Saturday, August 29, 2015

We're approaching what is invariably for us a somewhat sad time of year, a wistfully nostalgic time, a time of regret that summer which seems so fleeting in this northern land of long winters and hurried summers is swiftly approaching its decline. Oh of course there's still September with its moderate weather, and then October isn't all that awful, made spectacular by the show of foliage turning splendid colours in the landscape, but the following month will bring us cold and snow. Already the mornings are cool and overcast, too many days rife with rain events.


Already, some of the low-growing plants on the forest floor in our neighbourhood forested ravine are beginning to turn yellow, and it won't be long before they shrivel into the ground. The appearance of fungi at this time of year also heralds change. Sensitive ferns will wither and die. And before the end of September, on into October, wind will create a confetti of falling foliage.


The Hawthorn trees are boasting their bright red haws, the Staghorn sumacs their candelabra of bright red berries. The wild cherry trees have dropped their fruit, beloved of little Jillie who enjoys lapping them up on our daily walks; found edible treasures. And the wild apple trees are dropping their ripe fruit, the underbrush peppered with bright red apples, many of which slugs are quick to invade.

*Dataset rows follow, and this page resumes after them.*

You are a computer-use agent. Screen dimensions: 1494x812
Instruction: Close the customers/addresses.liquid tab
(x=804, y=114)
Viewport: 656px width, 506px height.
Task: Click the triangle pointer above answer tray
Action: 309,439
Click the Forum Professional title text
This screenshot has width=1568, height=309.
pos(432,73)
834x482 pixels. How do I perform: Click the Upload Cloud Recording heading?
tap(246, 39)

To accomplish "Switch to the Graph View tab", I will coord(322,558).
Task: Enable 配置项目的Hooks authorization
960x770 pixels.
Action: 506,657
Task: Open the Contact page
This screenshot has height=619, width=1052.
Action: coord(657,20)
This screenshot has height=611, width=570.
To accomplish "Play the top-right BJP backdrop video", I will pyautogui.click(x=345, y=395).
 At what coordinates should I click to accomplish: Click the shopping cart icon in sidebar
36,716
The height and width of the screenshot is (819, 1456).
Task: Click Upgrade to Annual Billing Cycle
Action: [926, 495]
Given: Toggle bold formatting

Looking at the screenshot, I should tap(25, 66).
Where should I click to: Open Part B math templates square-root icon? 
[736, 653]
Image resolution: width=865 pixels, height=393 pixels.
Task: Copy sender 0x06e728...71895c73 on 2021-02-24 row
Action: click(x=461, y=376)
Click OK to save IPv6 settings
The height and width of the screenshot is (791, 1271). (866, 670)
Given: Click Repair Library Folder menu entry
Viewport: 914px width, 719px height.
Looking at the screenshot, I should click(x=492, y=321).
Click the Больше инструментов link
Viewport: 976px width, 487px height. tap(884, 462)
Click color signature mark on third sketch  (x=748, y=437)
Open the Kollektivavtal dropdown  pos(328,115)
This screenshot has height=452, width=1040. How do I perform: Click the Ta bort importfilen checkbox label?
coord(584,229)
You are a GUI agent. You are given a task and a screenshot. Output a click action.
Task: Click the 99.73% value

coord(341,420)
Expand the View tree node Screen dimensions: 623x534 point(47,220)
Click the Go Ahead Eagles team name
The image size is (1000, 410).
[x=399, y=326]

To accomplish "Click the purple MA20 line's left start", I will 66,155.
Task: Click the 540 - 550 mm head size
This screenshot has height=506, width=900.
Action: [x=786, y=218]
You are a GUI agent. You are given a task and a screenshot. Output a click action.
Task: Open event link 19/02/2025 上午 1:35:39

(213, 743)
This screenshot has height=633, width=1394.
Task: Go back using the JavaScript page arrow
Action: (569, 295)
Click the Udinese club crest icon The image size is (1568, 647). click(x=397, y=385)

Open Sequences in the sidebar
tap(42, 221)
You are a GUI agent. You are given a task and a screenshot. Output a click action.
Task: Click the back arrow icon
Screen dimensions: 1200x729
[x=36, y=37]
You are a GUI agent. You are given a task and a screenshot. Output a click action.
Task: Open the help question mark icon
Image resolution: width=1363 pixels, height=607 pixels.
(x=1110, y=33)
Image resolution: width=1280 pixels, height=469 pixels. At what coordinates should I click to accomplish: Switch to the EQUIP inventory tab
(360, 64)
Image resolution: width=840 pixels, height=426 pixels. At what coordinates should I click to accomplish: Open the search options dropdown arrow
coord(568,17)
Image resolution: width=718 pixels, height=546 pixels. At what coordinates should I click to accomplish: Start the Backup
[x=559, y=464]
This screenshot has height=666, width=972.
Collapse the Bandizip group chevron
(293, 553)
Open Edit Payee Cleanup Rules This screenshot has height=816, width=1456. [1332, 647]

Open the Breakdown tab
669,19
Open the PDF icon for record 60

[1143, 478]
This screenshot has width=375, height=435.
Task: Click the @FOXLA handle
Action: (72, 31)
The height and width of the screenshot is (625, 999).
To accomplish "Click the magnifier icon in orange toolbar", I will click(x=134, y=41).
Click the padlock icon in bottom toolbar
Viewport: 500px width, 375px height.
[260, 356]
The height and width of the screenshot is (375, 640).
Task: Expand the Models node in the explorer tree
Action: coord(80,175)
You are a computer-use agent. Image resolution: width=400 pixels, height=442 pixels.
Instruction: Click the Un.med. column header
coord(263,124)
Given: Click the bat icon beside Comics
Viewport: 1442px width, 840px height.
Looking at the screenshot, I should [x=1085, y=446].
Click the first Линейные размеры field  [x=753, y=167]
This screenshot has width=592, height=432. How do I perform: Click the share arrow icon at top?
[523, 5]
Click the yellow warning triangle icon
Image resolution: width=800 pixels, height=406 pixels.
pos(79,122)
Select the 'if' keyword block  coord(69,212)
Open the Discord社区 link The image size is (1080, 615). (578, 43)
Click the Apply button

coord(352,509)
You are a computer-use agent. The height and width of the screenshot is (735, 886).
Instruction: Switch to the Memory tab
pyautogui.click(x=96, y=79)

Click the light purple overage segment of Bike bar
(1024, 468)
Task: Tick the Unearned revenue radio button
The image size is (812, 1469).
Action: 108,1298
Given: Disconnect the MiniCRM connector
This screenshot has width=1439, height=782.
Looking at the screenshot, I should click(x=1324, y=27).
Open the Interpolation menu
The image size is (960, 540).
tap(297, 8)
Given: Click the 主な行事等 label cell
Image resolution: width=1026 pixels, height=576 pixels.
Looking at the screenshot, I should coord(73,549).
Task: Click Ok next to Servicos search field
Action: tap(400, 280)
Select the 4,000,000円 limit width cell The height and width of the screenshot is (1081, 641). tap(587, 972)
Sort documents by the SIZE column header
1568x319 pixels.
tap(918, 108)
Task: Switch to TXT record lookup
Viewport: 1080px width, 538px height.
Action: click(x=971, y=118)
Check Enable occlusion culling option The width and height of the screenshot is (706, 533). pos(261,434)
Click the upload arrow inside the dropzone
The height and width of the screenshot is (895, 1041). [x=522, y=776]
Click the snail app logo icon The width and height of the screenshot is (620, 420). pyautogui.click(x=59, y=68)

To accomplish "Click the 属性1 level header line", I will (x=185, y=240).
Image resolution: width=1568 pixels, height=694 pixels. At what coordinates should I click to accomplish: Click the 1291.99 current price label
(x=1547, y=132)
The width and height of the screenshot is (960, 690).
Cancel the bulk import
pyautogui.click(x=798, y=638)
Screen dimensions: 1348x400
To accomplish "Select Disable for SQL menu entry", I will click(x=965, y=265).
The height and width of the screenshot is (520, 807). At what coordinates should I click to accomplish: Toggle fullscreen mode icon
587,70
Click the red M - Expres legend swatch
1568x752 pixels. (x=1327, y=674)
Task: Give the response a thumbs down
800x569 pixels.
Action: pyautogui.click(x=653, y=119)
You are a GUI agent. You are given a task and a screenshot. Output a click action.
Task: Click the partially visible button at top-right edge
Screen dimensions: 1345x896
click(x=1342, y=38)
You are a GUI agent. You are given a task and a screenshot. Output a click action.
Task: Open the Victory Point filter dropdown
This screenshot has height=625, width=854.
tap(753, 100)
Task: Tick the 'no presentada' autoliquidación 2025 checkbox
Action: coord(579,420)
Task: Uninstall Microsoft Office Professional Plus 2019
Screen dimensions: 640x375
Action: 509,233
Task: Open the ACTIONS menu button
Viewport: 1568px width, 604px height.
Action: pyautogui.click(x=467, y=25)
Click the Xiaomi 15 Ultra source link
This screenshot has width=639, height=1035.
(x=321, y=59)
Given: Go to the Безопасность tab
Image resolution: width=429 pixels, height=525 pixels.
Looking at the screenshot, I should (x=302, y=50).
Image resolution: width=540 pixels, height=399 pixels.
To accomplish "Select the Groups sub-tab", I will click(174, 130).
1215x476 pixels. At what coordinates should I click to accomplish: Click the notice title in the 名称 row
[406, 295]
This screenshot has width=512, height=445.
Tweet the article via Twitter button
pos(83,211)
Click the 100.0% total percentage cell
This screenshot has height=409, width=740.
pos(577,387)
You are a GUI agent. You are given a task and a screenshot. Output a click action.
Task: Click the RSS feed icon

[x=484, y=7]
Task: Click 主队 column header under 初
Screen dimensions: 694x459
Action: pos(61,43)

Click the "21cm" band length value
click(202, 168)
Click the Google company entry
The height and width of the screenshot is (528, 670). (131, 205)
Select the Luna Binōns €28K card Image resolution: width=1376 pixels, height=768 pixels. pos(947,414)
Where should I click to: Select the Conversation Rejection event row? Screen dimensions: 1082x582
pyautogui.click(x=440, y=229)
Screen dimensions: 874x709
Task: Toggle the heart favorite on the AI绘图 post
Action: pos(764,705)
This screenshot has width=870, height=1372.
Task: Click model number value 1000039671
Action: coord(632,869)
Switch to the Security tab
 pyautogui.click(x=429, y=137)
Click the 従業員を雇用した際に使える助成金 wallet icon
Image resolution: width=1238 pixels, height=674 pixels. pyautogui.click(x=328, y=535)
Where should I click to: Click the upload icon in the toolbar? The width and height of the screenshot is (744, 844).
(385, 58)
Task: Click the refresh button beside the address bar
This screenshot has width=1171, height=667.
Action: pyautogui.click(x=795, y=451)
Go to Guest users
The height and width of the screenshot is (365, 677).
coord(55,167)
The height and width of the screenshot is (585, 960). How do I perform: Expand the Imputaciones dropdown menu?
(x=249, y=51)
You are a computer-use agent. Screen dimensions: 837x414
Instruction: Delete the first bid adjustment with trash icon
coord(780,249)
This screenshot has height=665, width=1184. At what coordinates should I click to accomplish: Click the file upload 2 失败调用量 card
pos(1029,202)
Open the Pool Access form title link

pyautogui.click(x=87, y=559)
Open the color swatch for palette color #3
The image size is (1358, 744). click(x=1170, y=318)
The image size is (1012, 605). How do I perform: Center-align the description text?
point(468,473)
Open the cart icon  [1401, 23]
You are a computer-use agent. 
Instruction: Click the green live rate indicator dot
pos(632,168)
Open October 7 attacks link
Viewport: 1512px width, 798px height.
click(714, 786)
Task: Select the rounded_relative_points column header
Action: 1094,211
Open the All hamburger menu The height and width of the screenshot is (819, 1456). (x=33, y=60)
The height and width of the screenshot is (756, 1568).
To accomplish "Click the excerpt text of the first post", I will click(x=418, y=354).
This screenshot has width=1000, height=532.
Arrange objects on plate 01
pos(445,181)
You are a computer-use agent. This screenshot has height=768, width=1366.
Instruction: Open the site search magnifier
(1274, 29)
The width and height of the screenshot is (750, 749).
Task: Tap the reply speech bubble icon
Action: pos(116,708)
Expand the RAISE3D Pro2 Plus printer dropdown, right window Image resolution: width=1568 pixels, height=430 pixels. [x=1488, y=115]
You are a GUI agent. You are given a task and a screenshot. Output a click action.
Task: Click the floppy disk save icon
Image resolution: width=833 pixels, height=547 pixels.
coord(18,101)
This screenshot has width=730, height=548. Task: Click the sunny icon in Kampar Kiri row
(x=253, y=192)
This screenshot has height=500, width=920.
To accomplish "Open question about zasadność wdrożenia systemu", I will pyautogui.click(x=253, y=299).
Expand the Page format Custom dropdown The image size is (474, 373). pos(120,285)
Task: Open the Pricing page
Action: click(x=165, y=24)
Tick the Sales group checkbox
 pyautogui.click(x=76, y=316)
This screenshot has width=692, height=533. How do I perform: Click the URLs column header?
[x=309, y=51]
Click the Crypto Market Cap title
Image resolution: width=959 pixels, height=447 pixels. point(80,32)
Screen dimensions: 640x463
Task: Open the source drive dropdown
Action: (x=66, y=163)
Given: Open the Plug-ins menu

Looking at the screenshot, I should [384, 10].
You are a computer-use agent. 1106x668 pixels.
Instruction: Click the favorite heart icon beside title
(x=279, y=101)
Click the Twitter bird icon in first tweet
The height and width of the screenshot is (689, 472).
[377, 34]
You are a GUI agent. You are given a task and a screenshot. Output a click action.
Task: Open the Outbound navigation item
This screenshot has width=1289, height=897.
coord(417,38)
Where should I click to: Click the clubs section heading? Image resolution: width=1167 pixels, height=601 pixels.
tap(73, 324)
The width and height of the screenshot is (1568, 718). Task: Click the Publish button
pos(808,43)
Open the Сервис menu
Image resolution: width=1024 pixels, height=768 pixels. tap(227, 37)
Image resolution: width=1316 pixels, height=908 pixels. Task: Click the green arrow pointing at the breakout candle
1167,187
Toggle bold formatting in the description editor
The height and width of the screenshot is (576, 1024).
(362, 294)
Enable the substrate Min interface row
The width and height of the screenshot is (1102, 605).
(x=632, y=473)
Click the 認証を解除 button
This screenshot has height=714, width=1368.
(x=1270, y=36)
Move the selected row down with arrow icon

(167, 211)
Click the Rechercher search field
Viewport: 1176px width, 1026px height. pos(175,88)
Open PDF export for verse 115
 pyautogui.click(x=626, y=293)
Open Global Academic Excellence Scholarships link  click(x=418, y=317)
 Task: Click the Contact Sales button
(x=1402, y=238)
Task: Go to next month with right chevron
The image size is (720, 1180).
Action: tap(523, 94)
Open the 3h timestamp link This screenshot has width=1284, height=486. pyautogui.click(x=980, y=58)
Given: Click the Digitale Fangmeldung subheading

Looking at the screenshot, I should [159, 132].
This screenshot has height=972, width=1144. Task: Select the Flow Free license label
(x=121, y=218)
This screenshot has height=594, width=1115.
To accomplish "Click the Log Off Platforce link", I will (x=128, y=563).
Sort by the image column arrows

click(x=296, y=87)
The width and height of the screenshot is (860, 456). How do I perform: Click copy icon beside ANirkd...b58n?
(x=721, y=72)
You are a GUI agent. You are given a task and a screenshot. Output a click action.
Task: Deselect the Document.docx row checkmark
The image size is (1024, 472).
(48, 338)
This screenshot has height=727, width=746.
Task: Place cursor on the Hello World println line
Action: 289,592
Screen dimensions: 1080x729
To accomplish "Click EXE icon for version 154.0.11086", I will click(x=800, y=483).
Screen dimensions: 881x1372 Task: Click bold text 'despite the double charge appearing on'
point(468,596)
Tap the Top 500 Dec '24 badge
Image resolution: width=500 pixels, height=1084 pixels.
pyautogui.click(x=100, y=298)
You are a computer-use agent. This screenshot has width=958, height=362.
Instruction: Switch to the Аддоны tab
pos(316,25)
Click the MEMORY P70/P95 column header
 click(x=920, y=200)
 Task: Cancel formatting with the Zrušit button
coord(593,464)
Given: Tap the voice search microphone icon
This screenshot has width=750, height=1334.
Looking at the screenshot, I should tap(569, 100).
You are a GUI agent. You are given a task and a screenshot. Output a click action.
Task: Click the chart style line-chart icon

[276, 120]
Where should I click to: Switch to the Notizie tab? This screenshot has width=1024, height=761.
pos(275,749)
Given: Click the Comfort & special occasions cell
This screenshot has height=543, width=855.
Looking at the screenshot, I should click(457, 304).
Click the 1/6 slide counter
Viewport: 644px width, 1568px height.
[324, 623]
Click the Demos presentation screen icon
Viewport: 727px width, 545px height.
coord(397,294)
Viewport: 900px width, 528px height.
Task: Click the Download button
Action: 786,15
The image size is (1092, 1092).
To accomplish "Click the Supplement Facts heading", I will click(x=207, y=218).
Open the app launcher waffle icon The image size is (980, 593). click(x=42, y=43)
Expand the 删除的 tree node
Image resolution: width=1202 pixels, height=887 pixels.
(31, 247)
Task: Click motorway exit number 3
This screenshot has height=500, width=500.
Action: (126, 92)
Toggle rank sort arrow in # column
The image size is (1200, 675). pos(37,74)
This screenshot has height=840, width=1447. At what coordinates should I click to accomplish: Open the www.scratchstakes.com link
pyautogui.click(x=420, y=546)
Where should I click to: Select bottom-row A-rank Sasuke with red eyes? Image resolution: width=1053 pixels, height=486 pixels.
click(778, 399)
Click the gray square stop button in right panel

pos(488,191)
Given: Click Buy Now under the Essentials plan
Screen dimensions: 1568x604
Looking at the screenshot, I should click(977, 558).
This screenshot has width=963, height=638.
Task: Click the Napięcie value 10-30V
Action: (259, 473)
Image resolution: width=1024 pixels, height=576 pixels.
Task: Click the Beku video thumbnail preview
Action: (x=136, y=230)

There is one tree, though, whose apples are a dull green, not a speck of red anywhere in them, though they're ripe, and they are the sweetest of the apples we've come across. My husband has taken lately to pausing under that tree, led by Jillie, who waits, face upturned, for him to take the expected action. Which is to pluck one of those green apples from a low-hanging branch, and shine it on his shirt, then begin the process of biting small pieces from the apple to offer Jack and Jill bits. Bits of bites; large ones with skin intact for Jillie and smaller pieces with skin removed for Jackie; their preference.



There are always surprises in the ravine. At a part of the creek banks which had never before hosted jewelweed, this year that flowering plant is rife. As an antidote to poison ivy, which is also present here and there in the forest, it's nature's way of balancing threats, one supposes. And close by, we've now seen for the very first time, turtleheads flowering in the ravine. Likely a bird dropped seed from someone's cultivated garden, and a sudden influx of the plants is the result. Once, we saw a few mountain bluet flowering under a tree in the ravine; same likely source, but they didn't return the following year.


The turtleheads in our garden are a bright pink while those in the ravine are white; perhaps not from our garden, but someone's. Nature, after all, is one gigantic garden.